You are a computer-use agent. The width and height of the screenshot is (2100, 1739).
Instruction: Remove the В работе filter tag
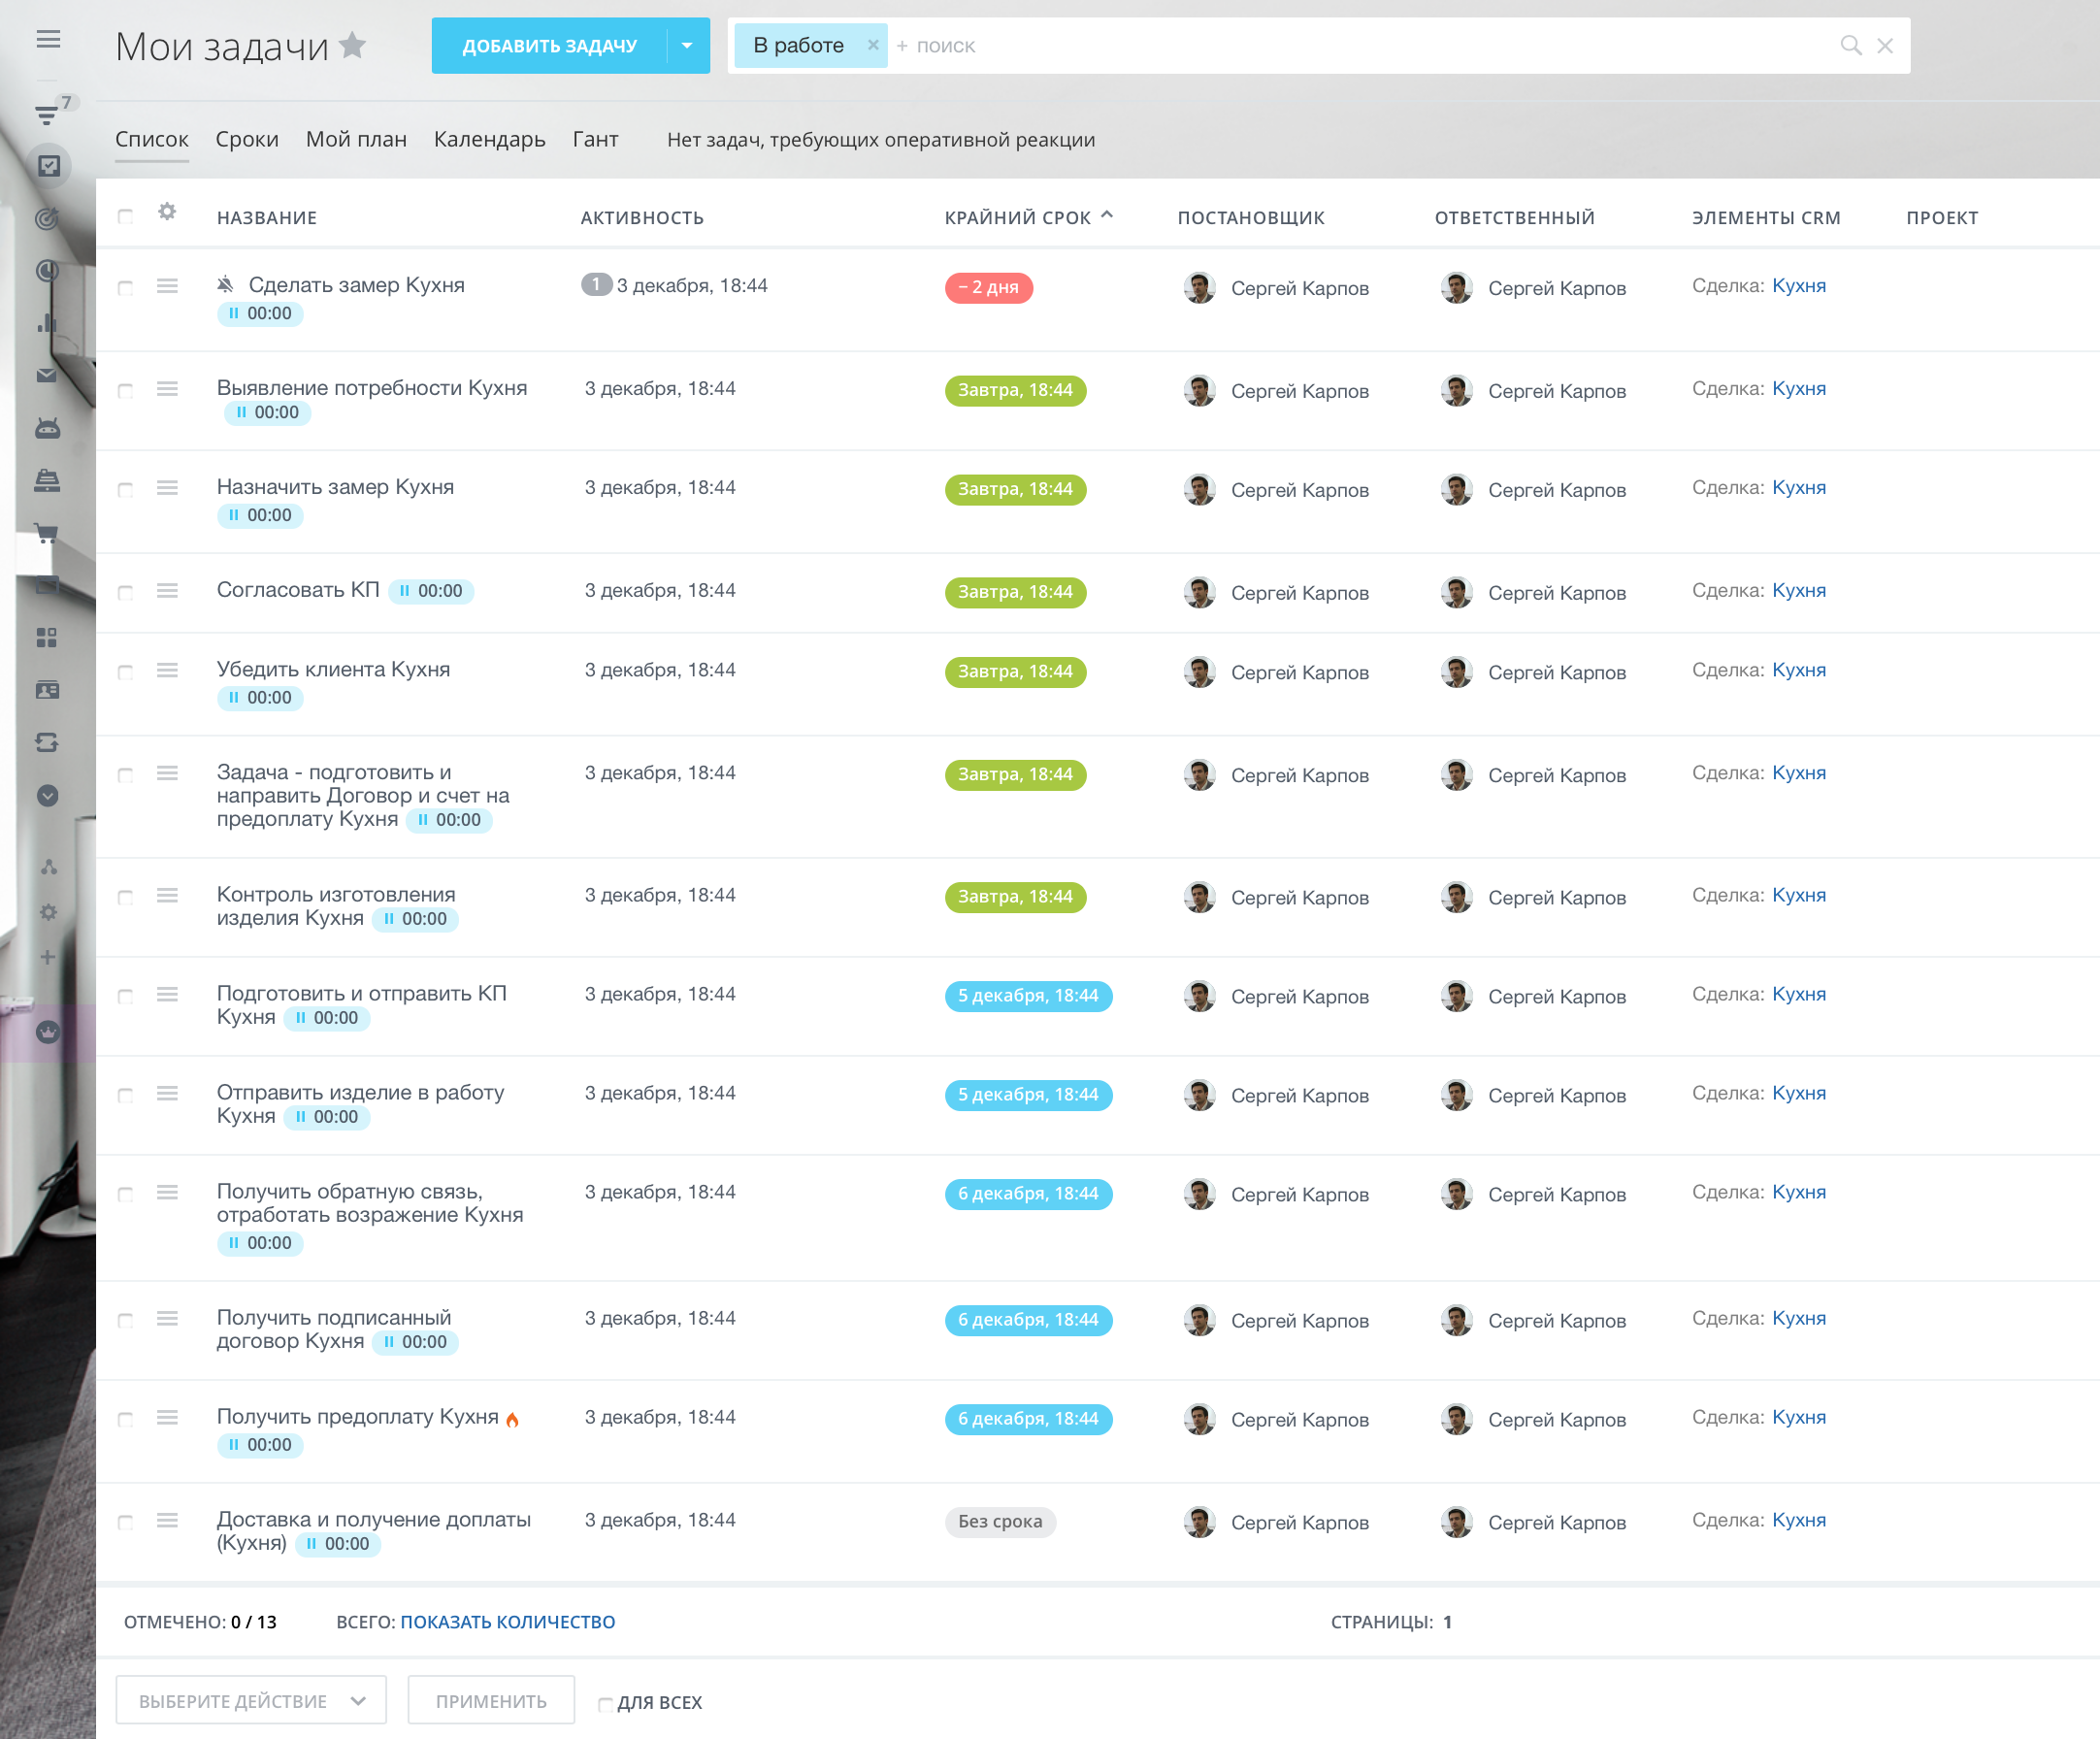point(872,46)
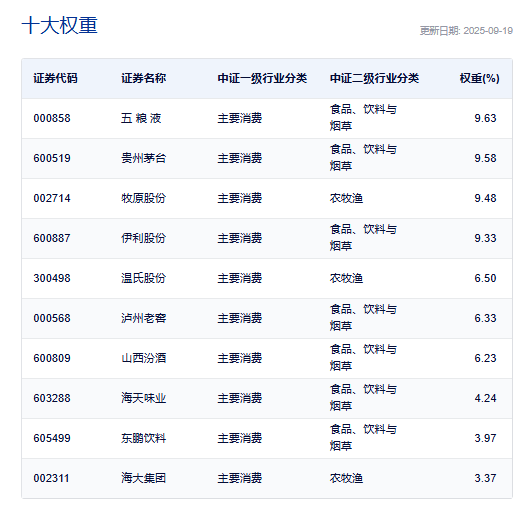519x507 pixels.
Task: Click the 中证二级行业分类 column header
Action: 374,78
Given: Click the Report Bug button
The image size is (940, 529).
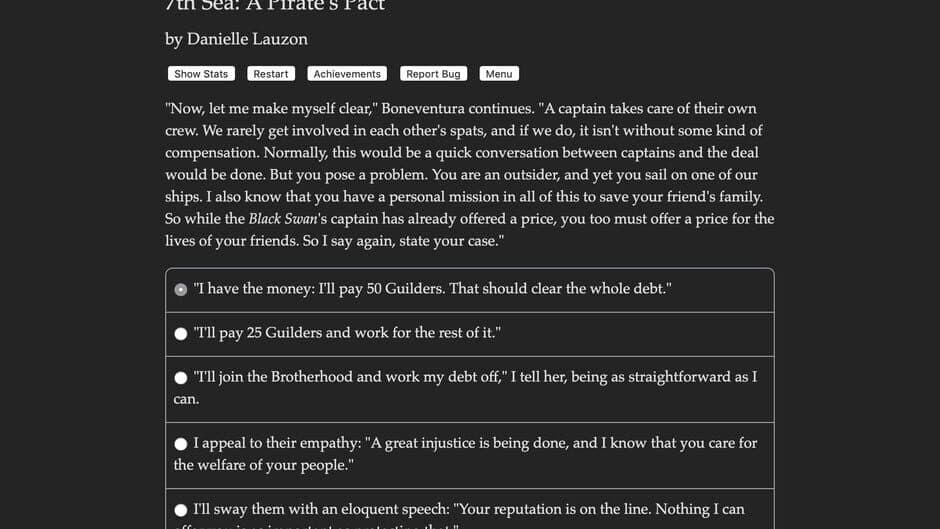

= = =

▸ **Set exercise**
Print all of the data above verbatim, omitting the pictures.

▸ **Complete output**
You are a computer-use agent. The width and height of the screenshot is (2100, 1739).
Instruction: Remove the В работе filter tag
point(872,46)
519x507 pixels.
Task: Click the 中证二级行业分类 column header
Action: 374,78
Given: Click the Report Bug button
The image size is (940, 529).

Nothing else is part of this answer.